(Records from a collection)
===============
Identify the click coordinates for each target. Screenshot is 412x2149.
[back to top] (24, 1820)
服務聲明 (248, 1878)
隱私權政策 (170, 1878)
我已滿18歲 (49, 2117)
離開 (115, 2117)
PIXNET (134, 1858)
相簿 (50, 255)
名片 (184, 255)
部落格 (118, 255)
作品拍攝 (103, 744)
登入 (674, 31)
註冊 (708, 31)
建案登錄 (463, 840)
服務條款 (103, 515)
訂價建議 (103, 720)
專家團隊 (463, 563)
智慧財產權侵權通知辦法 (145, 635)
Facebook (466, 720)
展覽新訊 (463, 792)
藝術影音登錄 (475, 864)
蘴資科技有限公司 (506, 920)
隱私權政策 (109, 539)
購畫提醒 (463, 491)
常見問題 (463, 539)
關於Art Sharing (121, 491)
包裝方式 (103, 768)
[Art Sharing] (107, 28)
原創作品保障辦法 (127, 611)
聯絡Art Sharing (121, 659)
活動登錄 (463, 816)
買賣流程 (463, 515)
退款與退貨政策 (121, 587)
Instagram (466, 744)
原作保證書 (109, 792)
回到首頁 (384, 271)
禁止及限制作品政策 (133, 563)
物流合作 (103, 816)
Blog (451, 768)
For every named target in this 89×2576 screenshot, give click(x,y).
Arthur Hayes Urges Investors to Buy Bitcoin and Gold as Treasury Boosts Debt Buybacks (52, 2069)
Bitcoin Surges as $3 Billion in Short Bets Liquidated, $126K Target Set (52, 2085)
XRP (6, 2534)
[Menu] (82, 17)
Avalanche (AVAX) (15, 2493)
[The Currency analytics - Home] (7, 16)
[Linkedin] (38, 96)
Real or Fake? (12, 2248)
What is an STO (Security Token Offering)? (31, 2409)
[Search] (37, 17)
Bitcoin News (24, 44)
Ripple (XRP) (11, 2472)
===============
▶ TASK GOAL: Of the entries above, transcribe exactly those lines that fall between the line containing "服務聲明 (248, 1878)" and the line containing "聯絡Art Sharing (121, 659)", together with those two lines.

▶ TASK SOLUTION:
服務聲明 (248, 1878)
隱私權政策 (170, 1878)
我已滿18歲 (49, 2117)
離開 (115, 2117)
PIXNET (134, 1858)
相簿 (50, 255)
名片 (184, 255)
部落格 (118, 255)
作品拍攝 (103, 744)
登入 (674, 31)
註冊 (708, 31)
建案登錄 (463, 840)
服務條款 (103, 515)
訂價建議 (103, 720)
專家團隊 (463, 563)
智慧財產權侵權通知辦法 (145, 635)
Facebook (466, 720)
展覽新訊 (463, 792)
藝術影音登錄 (475, 864)
蘴資科技有限公司 (506, 920)
隱私權政策 (109, 539)
購畫提醒 (463, 491)
常見問題 (463, 539)
關於Art Sharing (121, 491)
包裝方式 (103, 768)
[Art Sharing] (107, 28)
原創作品保障辦法 (127, 611)
聯絡Art Sharing (121, 659)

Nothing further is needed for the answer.